Monday, September 6, 2010

3 Months

I'd love to be able to say that three months after I kissed my angel goodbye I am now standing strong and moving on, but the truth is that I am still very weak. Depending on the day, or even on the moment, I am fragile. I realize now that those "good days" that I've mentioned are only part of the bigger picture which is still ridden with grief.

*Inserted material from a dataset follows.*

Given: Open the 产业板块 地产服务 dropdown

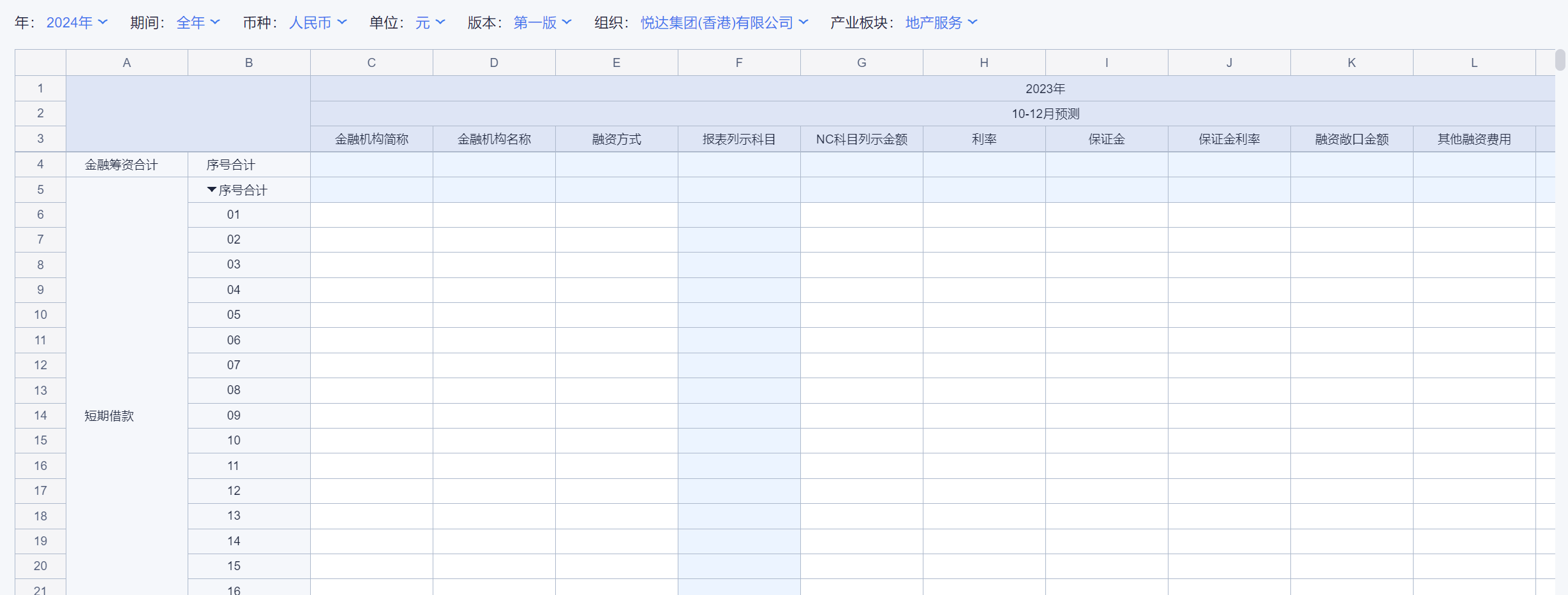Looking at the screenshot, I should tap(941, 23).
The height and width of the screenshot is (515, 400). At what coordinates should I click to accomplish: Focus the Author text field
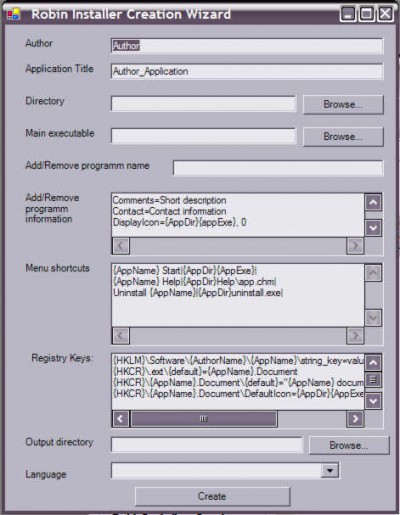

I realized this more than ever just the other day. Due to my health insurance plan, I had to schedule an appointment with my primary doctor to get a referral for a specialist. I had not seen my primary in nearly 3 years because they were not able to see me during my pregnancies, and apparently, I was pretty healthy during the year between Owen's birth and my second pregnancy, and did not need to go in. I was prepared to see the nurse practitioner for a quick visit, get my referral, and go about my day. Before I could even talk about what I needed the referral for, the nurse asked how things have been in the last 3 years, and if I had children. Ugh. Do I just tell her about my son or does she need to know about Lily too? Well, I thought, they are my doctors and should probably know everything. I was not prepared to discuss this. I took a deep breath, and began to tell her about the birth of my son and the death of my daughter. She immediately spun around on her stool, abruptly stopped writing in my chart, and looked at me with very sincere and empathetic eyes. She talked about her years of experience as a labor and delivery nurse, and her knowledge and first hand experience with babies diagnosed with Trisomy. She repeated the information that we have been told by other health care professionals, and she offered encouragement and comfort.

It's funny, though, because I have had days when I felt strong and empowered and I yearned to tell my story, but this day felt different. I felt overcome with grief in that office and I cried as I talked to this stranger about my baby girl. Although, I assume she has not had personal experience with this issue, she has had professional experience working with other women and families who have. It was as if she could understand where I had been like others really can't.

Being in that office brought some of those feelings back for me that I had when I had my post delivery follow up. It was the feeling of being in a very cold and sterile medical examination room talking to someone who is attempting to bring warmth and compassion to the uncomfortable environment as we discussed my daughter's illness. She talked with me for about an hour, and only spent about 5 minutes talking about the actual reason for my visit, which was completely unrelated to Lily. It felt good to talk about Lily again, but it also stirred up all of those feelings of grief that I've been managing to tuck away day after day.

So, when people ask me if I am doing "better", I'm not always sure how to answer. I usually muster up a smile, nod politely, answer "yes", and thank them for inquiring, but I find myself wondering what it would really mean to "feel better". Of course I have days that don't seem so gloomy, and those days I guess I could classify as "better", but today, three months later, I feel about the same as I did just 1 or 2 months ago. It's not that I sit around feeling sorry for myself or that I mope or cry all the time. In fact, it's quite the opposite. I put on a smile and engage in family activities or whatever the day brings and I enjoy things just as I did before, but inside, I question if our family will ever feel whole again with one of us not here. I wonder if this feeling will ever go away, and if it does, would that mean that I felt better?

While I feel somewhat defeated to not be able to demonstrate a positive progression of grief, this is my reality for now, and I believe that this is a normal part of the cycle. Grief is the ups and downs and the unpredictable moments that hit you when you least expect it. I am still as hopeful as ever, but I am also trying to be more realistic. I know that I need to be easy on myself, and eliminate the idea that my grief should have a timeframe. It can't be compared to anyone else's; it is just as unique as I am and as Lily was.